▸ Bloco de texto
□ □ □ □ □
Cadê o glamour?
Por Ana Luiza Timm Soares
Chefe de reportagem: Juliana Monaco, Jornalista
Editora de conteúdo – Site MJ: Beatriz Azevedo, Jornalista
Diretora de jornalismo: Letícia Fagundes, Jornalista
A romantização das carreiras ligadas à Moda nas séries de TV/cinema
No último mês, comecei – e estou quase terminando 😀 – a assistir a série The bold type, que narra a história de três jovens amigas que trabalham em uma renomada revista de estilo e comportamento femininos chamada Scarlet. Embora estas personagens sejam fictícias, a série é baseada na carreira da jornalista Joanna Coles, ex-editora-chefe da Cosmopolitan estadunidense, representada no enredo como Jaqueline Carlyle.
Eu estou apaixonada pelas aventuras dessas gurias – assim como amei Emily em Paris – mas confesso que acabo me sentindo uma derrotada ao ver mulheres tão jovens com a vida ganha. Assistir a série me dá um misto de diversão e desespero, é aquele sentimento de “- Nossa que legal; POR DEUS O QUE ESTOU FAZENDO DA MINHA VIDA”.
Não me leve a mal, a história é bacana e traz pautas muito pertinentes: racismo, machismo, homofobia, os problemas da vida hiperconectada, xenofobia, entre outros assuntos relevantes para a atualidade; mas tudo parece se resolver até o final de cada episódio, como num passe de mágica. E apenas uma das personagens deixa claro que foi parar ali um dia depois da formatura por conta de QI – o famoso quem indica. Sim, estou problematizando entretenimento, desculpe. Sou de humanas.
Veja, não estou desmerecendo as personagens, todas são muito competentes em suas áreas. O fato é que 90% – ou mais – dos filmes e séries que retratam profissões ligadas à moda trazem esta mesma fórmula. Uma vida baseada no emprego dos sonhos e em seus perrengues chiques.
Pergunto-me se este tipo de abordagem não acaba por contribuir para o estigma fútil que a carreira carrega por tanto tempo. E observe, não é preciso dizer que “moda é mais do que seu lookinho” para desmistificar tal afirmação, pois isso seria afirmar que fazer a roupa em si é algo menor. Ora, uma indústria que emprega cerca de 75 milhões de pessoas mundo afora não deve ser desmerecida dessa forma, não acham? Ou por acaso saímos nus por aí? Em tempos de fake news, precisamos enfatizar o óbvio, sim.
□ □ □ □ □
▸ Dados exibidos
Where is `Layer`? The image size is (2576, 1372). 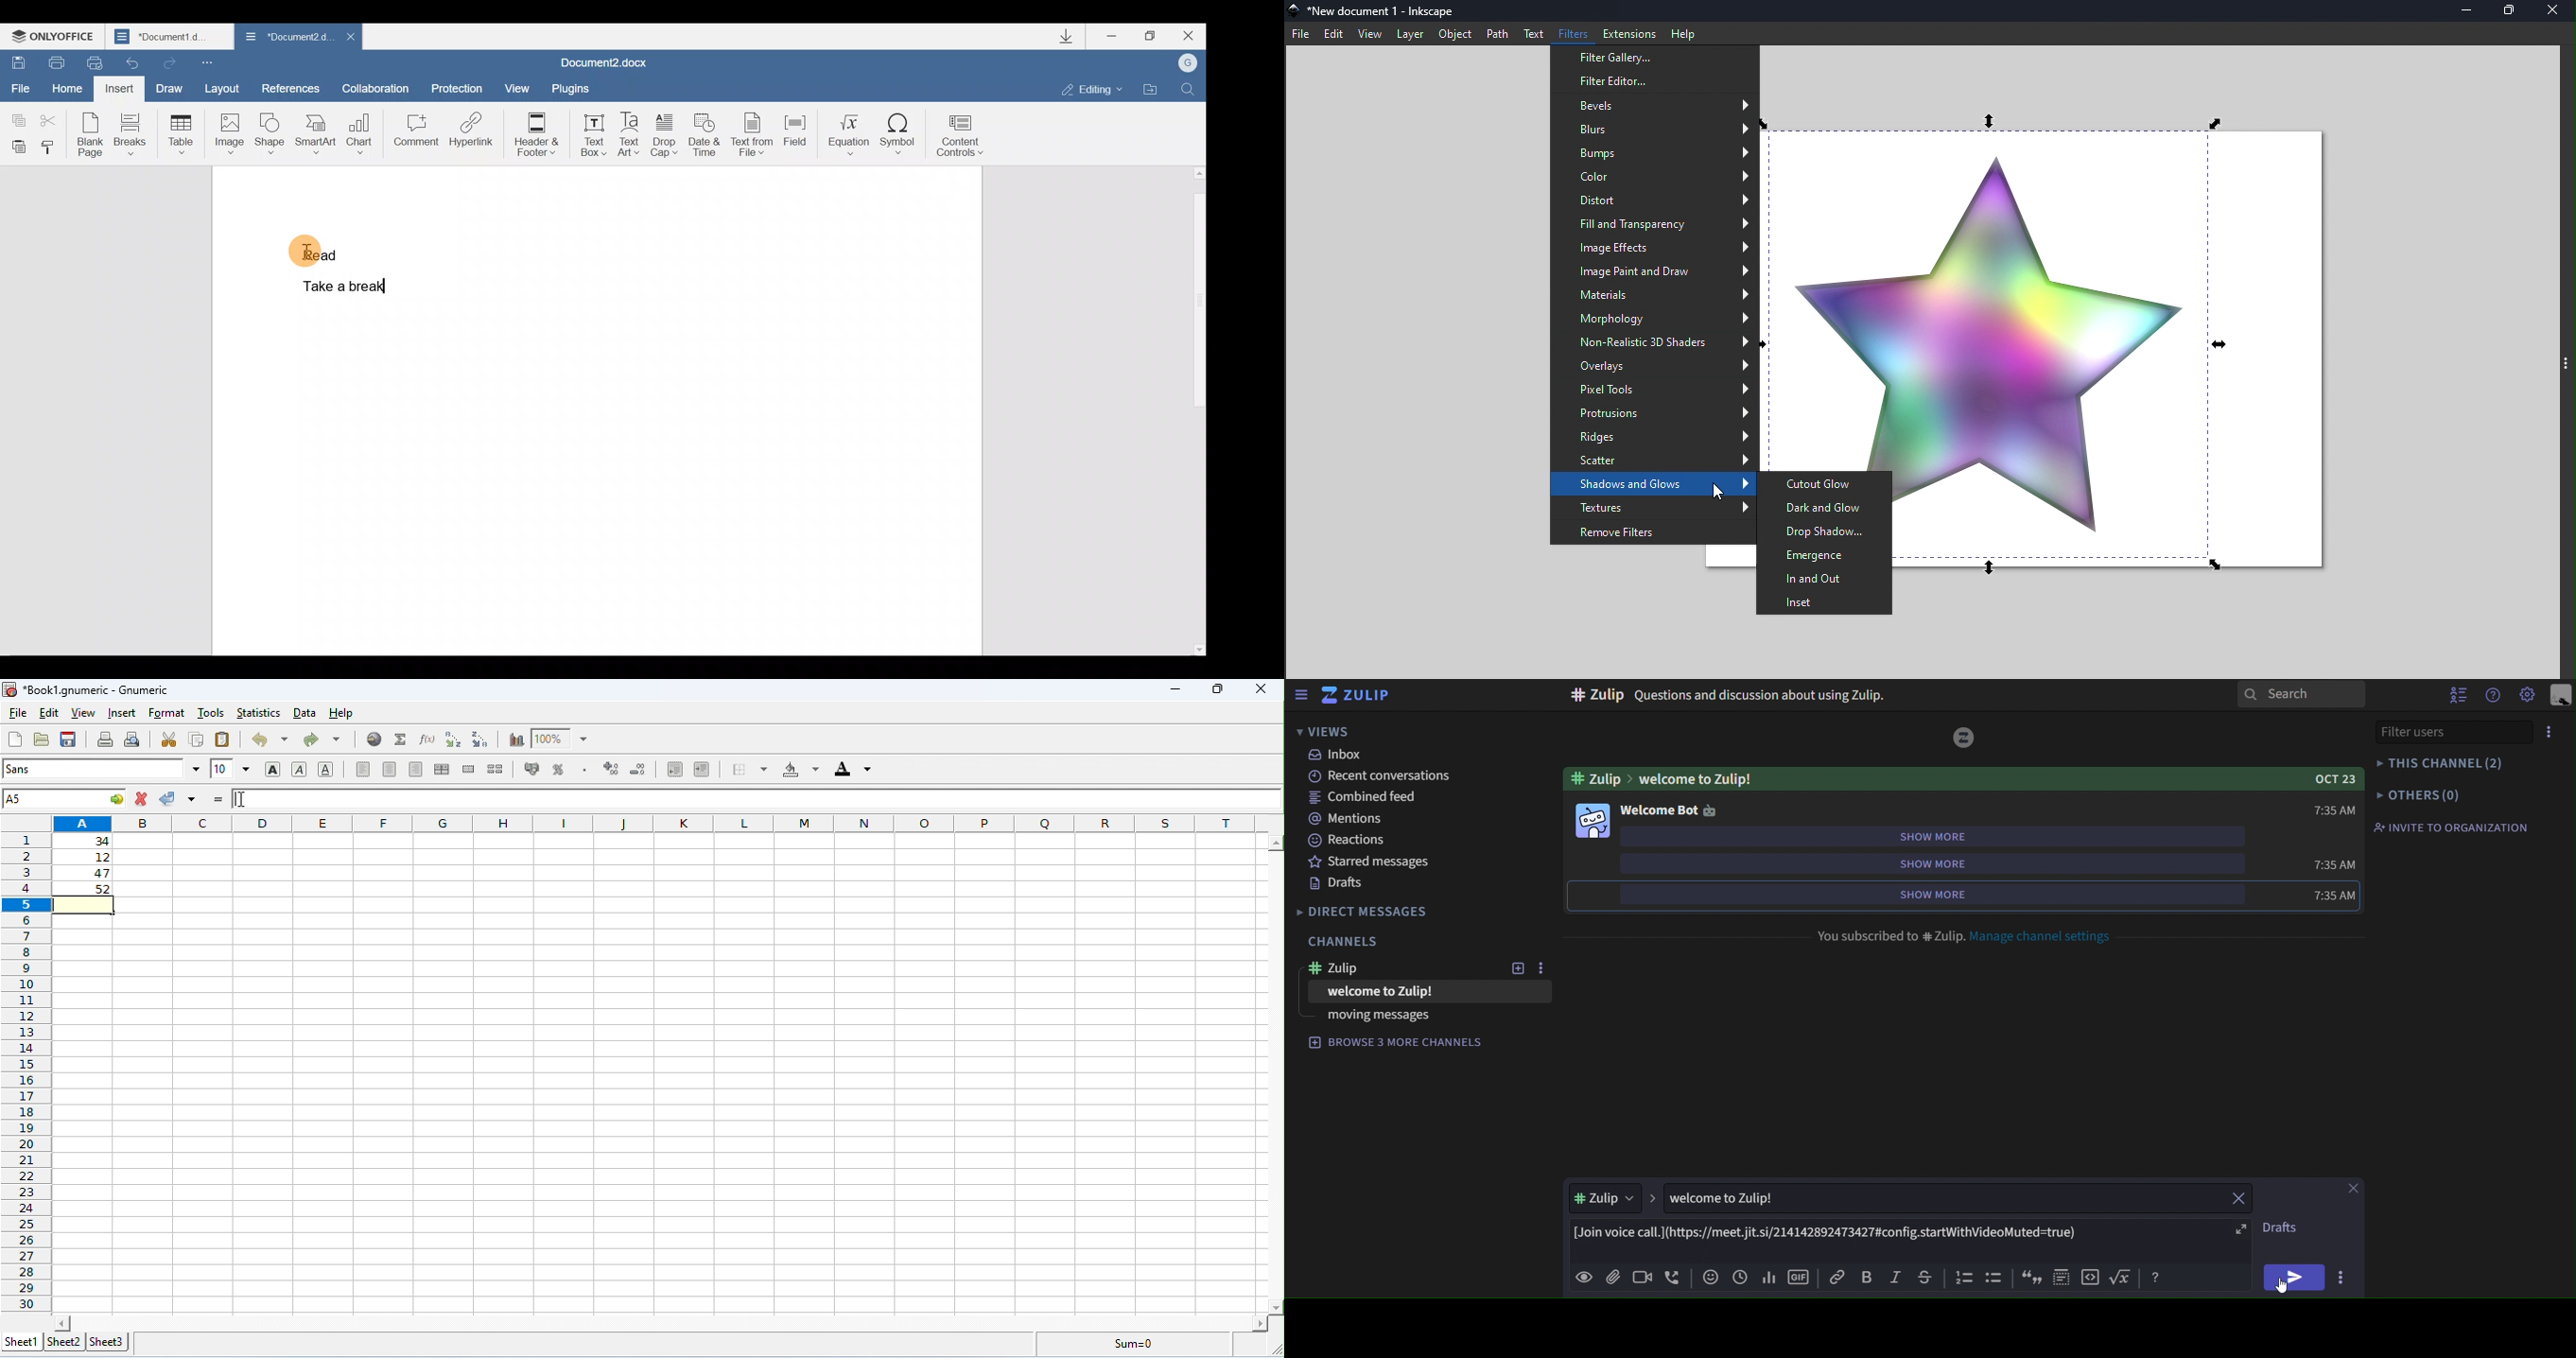 Layer is located at coordinates (1408, 34).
□ □ □ □ □
▸ Problema curto
De acordo com o bloco de texto, em qual jornalista a série The bold type é baseada?

▸ Resultado do exercício
Na jornalista Joanna Coles, ex-editora-chefe da Cosmopolitan estadunidense.